“Hath he so?” exclaimed Raimbaut. “He is the more to my liking!—So the abbot will let Count Savaric take him?”
The abbot put his fingers together. “I will do nothing,” he said, “that will imperil the least interest of Holy Mother Church. I will never act to the endangering of one small ornament upon her robe.”
Raimbaut made a sound like the grunt of a boar. Foulque covered his face with his hands.
“But,” pursued the abbot, “kin is kin, and in the little, narrow lane that is left me I will do what I can!” He spoke to Raimbaut. “Has Count Savaric bands out in search of him?”
“Aye. They will look here as elsewhere.”
Garin stood forth. Above his eye was a darkening mark, sign of Raimbaut’s buffet. It was there, but it did not depreciate something else which was likewise there and which, for the moment, made of his whole body a symbol, enduing it to an extent with visible bloom, apparent power. For many hours there had been an inward glowing. But heretofore to-day, what with Foulque and Abbot Arnaut and disputes, anxieties, and preoccupation, it had been somewhat pushed away, stifled under. Now it burst forth, to be seen and felt by others, though not understood. Anger and outrage at that knight’s false accusation helped it forth. And—though Garin himself did not understand this—that glade in the forest toward Roche-de-Frêne, and that lawn of the poplar, the plane, and the cedar by the Convent of Our Lady in Egypt, that Tuesday and that Thursday, came somehow into contact, embraced, reinforced each the other. Aware, or unaware, in his conscious or in his unconscious experience, there was present a deep and harmonious vibration, an expansion and intensification of being. Something of this came outward and crossed space, to the others’ apprehension. They felt bloom and they felt beauty, and they stared at him strangely, as though he were palely demigod.

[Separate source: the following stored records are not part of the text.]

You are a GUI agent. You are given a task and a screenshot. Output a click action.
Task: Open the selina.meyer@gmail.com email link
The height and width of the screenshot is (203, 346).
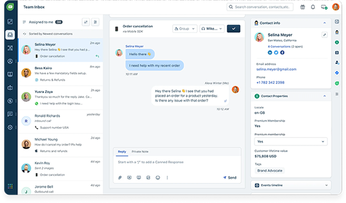[276, 69]
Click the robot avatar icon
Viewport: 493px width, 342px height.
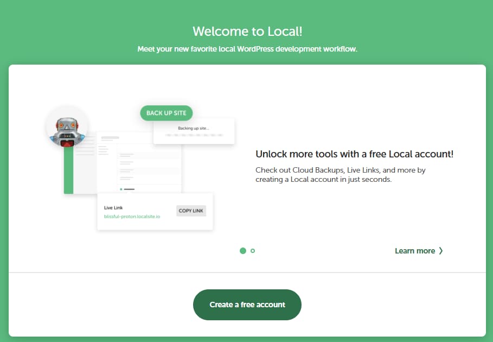(67, 129)

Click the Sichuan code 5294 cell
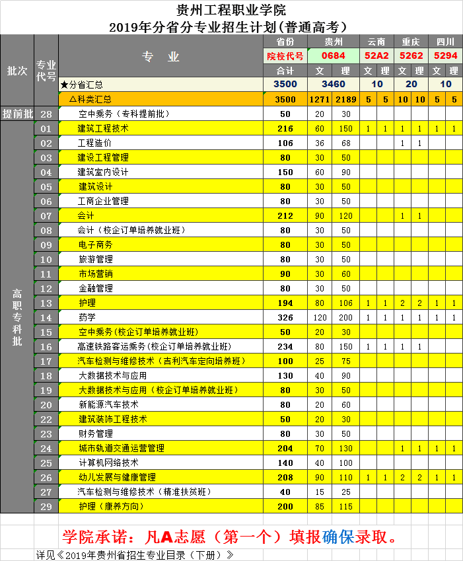tap(446, 56)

He spoke. “Brother Foulque and Lord Raimbaut and Reverend Father, let me cut this knot! I must leave Castel-Noir and leave my Lord Raimbaut’s castle, and I must take my leave without delay. That is plain. Plain, too, that I must not go in this green and brown that I wore when I fought him! Sicart can find me serf’s clothing. When it is night, I will quit Castel-Noir, and I will lie in the fir wood, near the little shrine, five miles west of here. In the morning you, Reverend Father, pass with your train. The help that Foulque and I ask is that you will let me join the Abbey people. They have scarcely seen me—Sicart shall cut my hair and darken my face—they will not know me. But do you, of your charity, bid one of the brothers take me up behind him. Let me overtravel in safe company sufficient leagues to put me out of instant clutch of Count Savaric and that noble knight, Sir Jaufre! I will leave you short of the Abbey of Saint Pamphilius.”
“And where then, Garin, where then?” cried Foulque.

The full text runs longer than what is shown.